# What the task asks:
Exactly the lines from the line with "Select the soft tyre icon in BOR's row" through the final line of the records below, both ends included, are to be set down. Do not include pictures.

(Stored records)
-- -- --

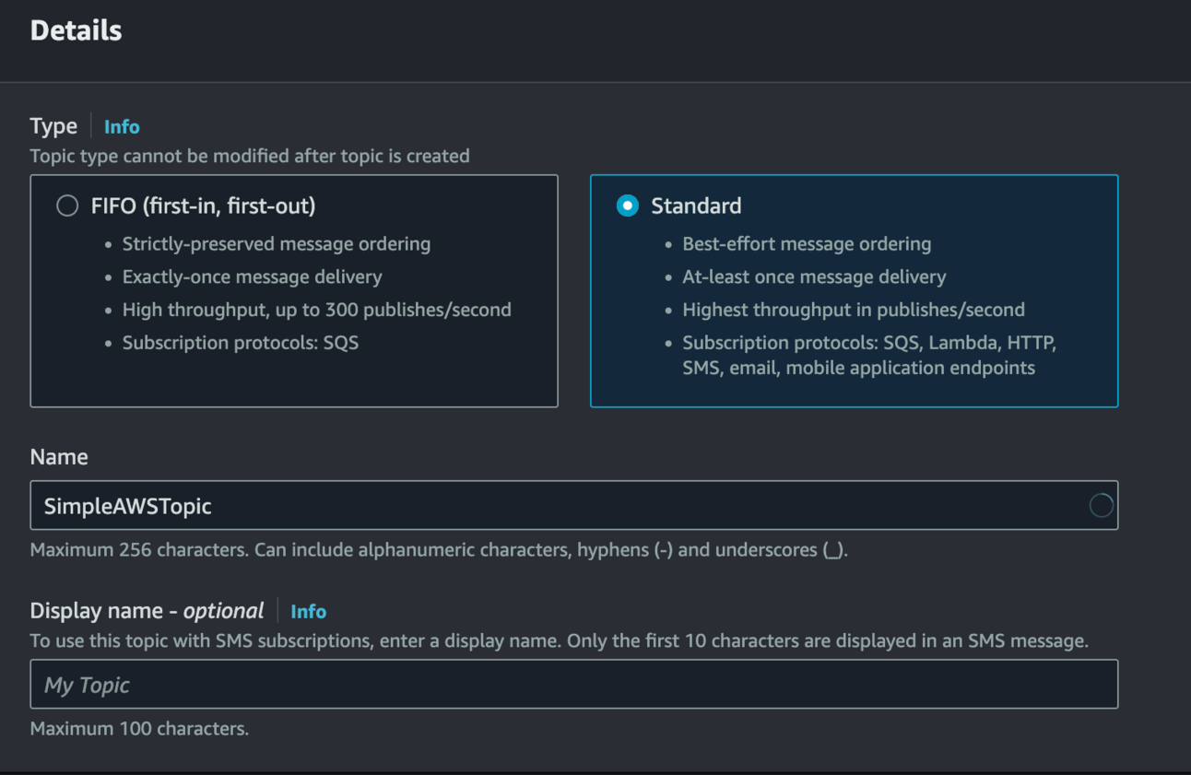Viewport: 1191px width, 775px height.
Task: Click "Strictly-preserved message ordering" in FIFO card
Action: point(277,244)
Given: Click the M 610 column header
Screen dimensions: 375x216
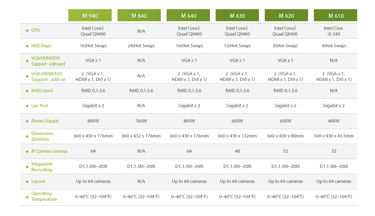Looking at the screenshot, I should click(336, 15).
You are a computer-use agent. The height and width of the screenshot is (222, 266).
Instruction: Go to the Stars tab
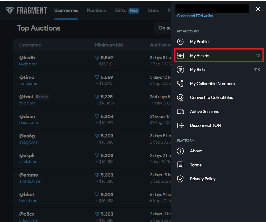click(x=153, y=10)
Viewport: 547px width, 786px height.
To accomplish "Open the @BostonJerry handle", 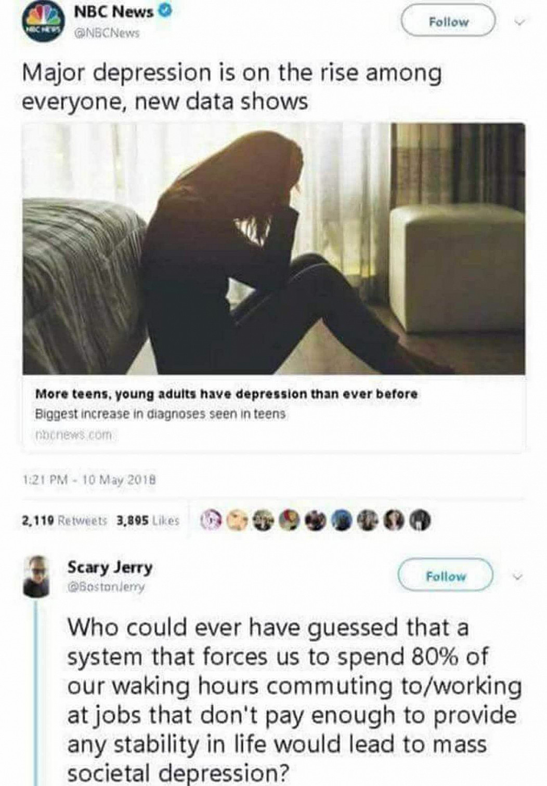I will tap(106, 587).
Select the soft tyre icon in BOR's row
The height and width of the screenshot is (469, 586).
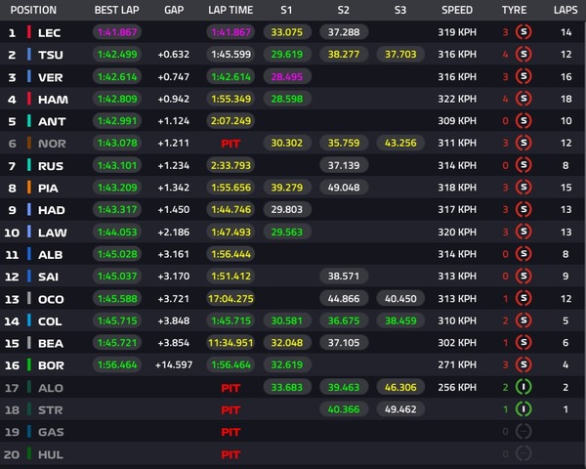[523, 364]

-- -- --

# Expected answer:
Select the soft tyre icon in BOR's row
The height and width of the screenshot is (469, 586).
[523, 364]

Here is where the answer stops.